_What needs to be done_
The lines to copy are those with "size" in them. Pull each one from the entries below.

Given entries Block Start

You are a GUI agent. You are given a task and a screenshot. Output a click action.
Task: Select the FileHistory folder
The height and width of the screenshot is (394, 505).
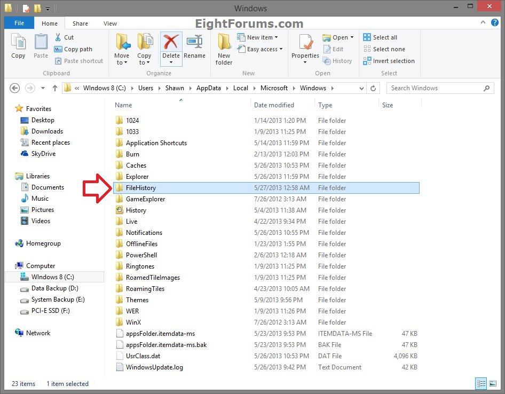[141, 188]
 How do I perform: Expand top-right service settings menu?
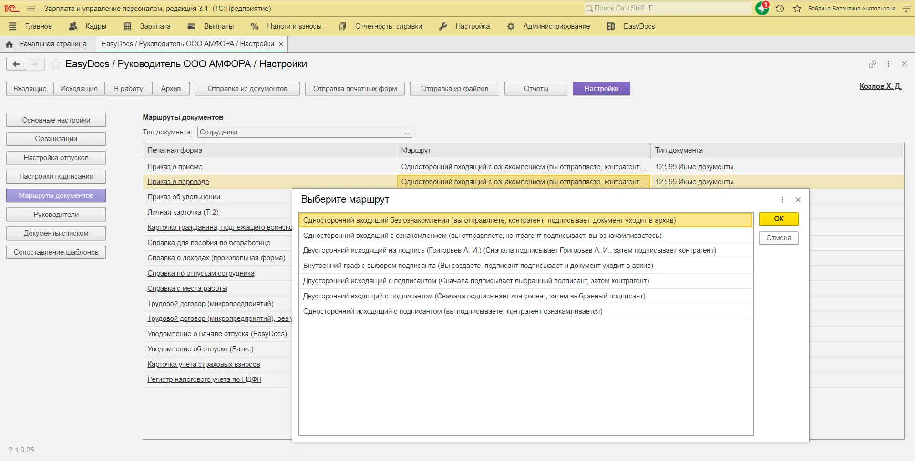coord(906,9)
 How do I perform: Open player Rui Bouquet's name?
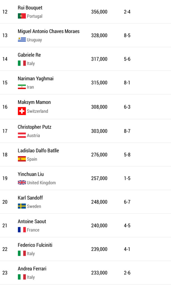(30, 8)
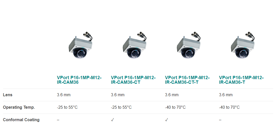
Task: Click the -40 to 70°C value for IR-CAM36-CT-T
Action: [x=175, y=107]
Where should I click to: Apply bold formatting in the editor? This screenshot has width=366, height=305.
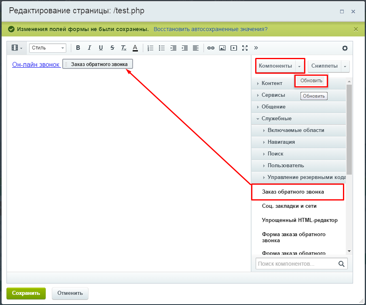(x=78, y=48)
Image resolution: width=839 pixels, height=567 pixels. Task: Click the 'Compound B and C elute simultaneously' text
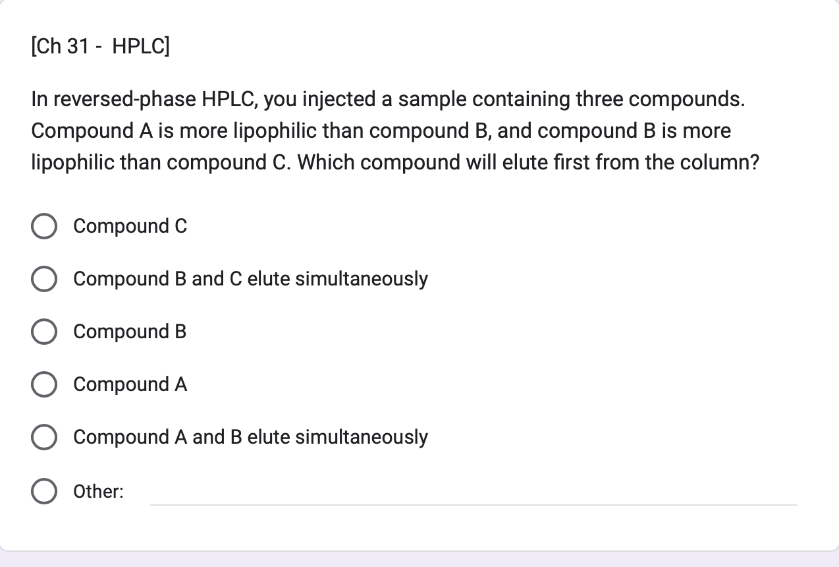[x=250, y=279]
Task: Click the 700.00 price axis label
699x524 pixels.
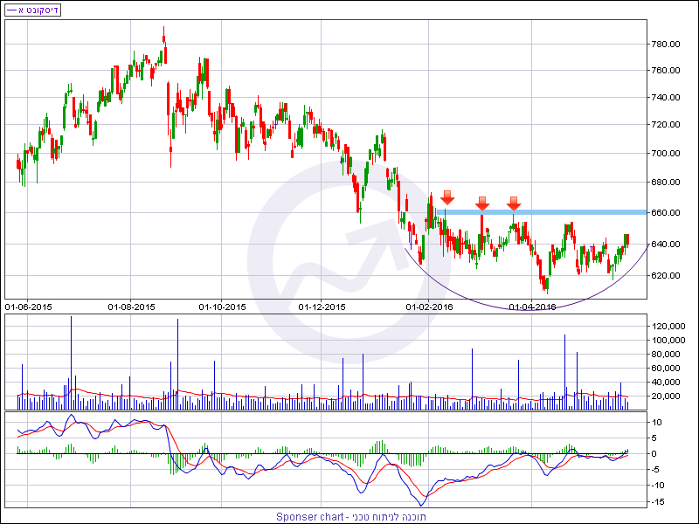Action: 666,154
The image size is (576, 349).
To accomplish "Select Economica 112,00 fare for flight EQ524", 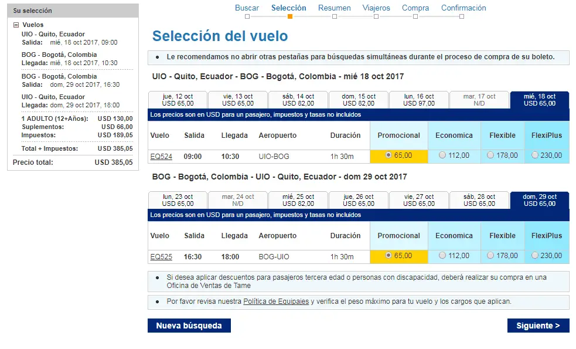I will click(442, 155).
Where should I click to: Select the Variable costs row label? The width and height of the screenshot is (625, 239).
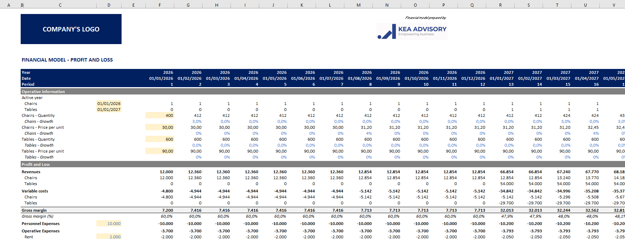(35, 191)
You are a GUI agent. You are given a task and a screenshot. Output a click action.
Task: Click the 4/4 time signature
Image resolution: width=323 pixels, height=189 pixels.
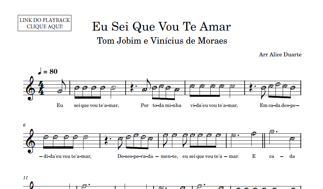(x=41, y=88)
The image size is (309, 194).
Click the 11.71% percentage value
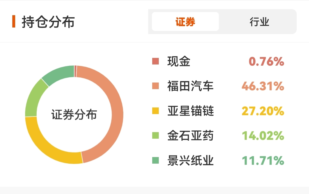coord(263,160)
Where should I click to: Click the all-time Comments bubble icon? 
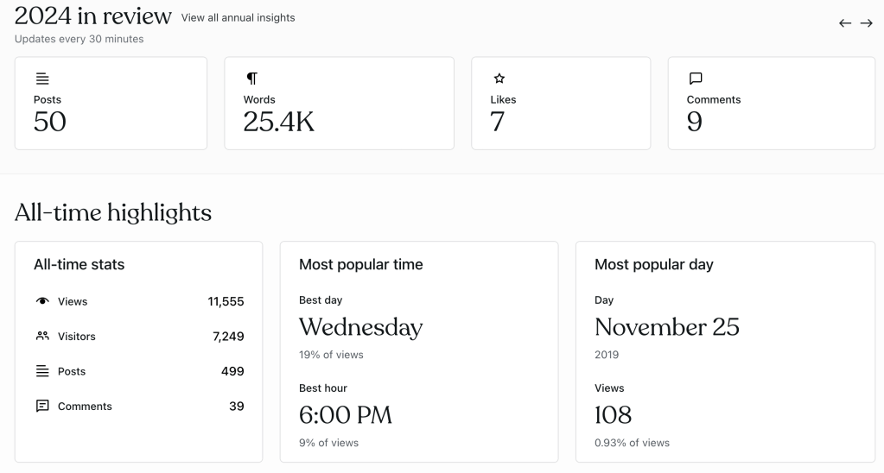pyautogui.click(x=42, y=406)
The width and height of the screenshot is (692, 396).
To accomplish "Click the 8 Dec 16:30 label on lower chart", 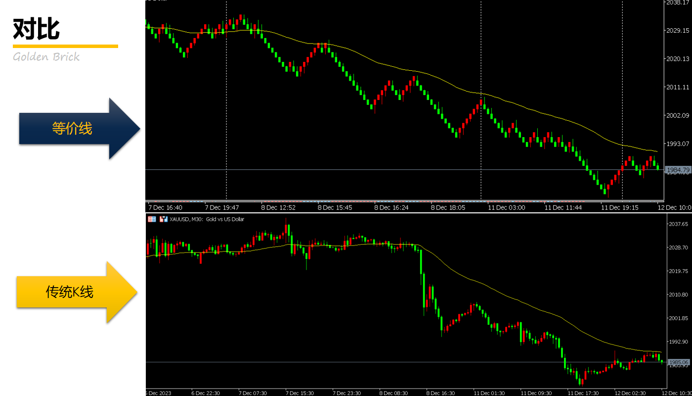I will tap(440, 393).
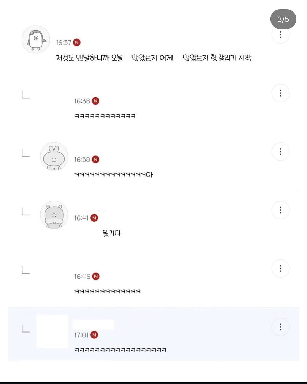Open more options for the 16:41 reply
307x384 pixels.
coord(280,210)

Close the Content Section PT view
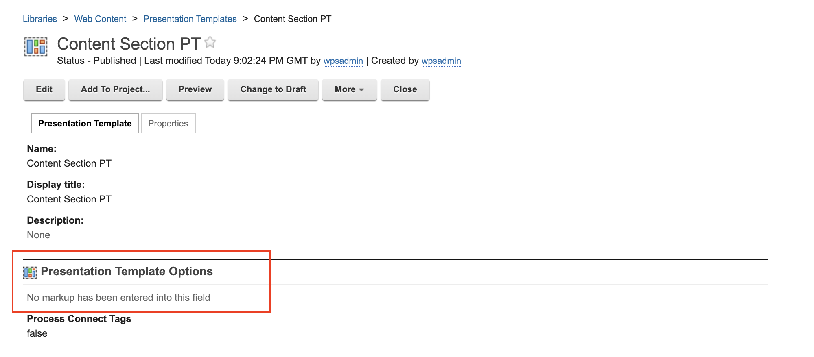(405, 89)
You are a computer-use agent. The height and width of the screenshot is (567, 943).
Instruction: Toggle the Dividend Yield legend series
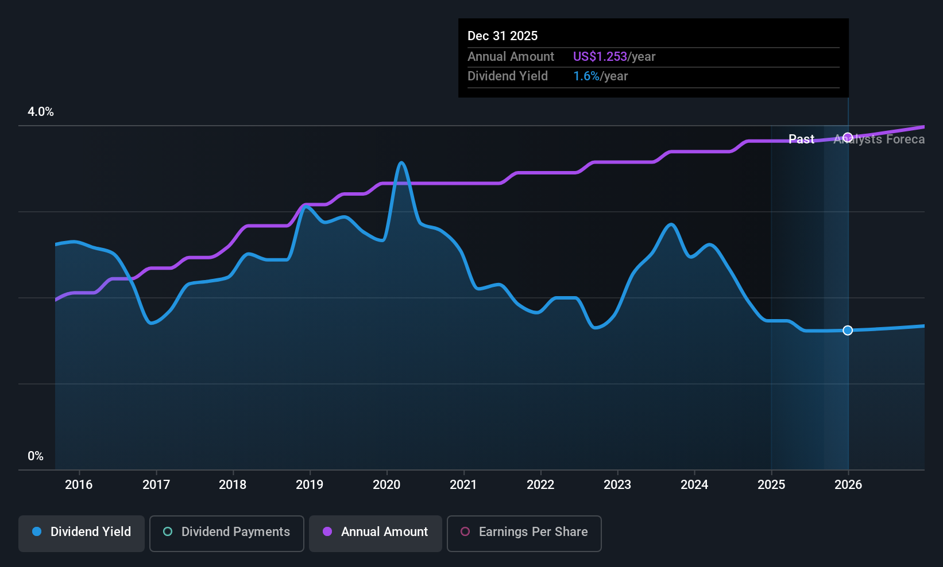[x=82, y=533]
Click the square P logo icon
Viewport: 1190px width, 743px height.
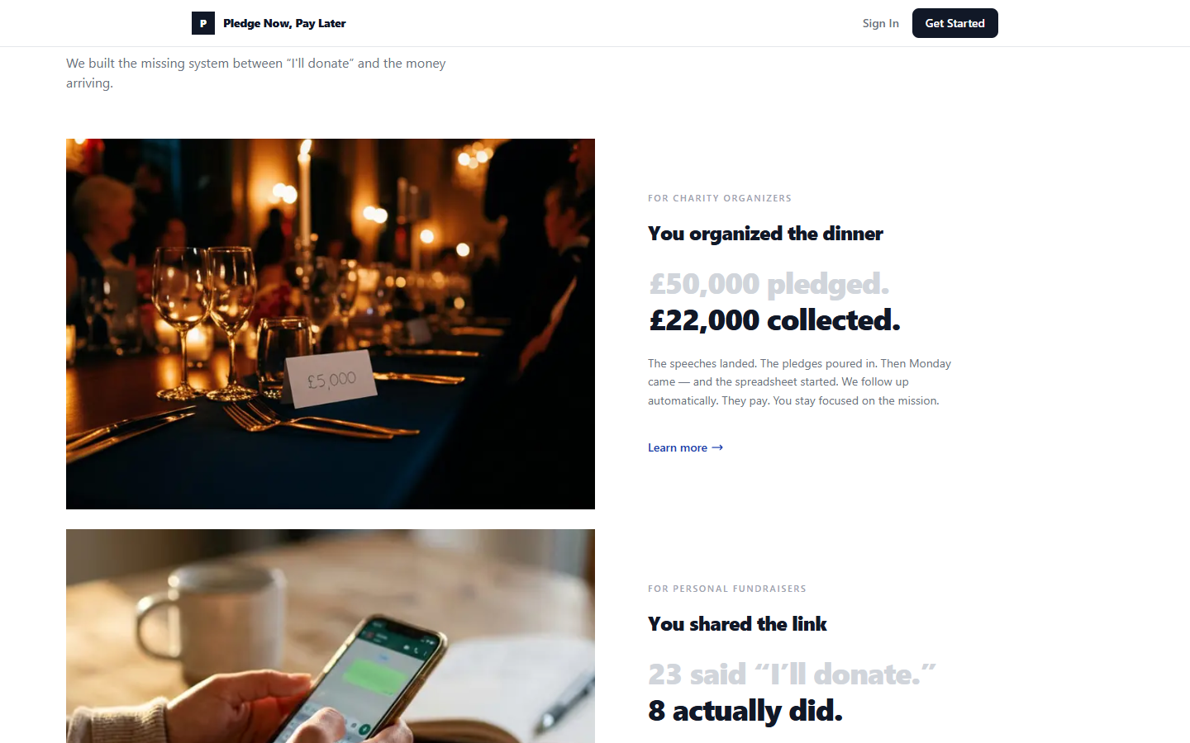[x=203, y=23]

Given entries Block End

_Output for this task_
The image size is (576, 349).
The image size is (309, 194).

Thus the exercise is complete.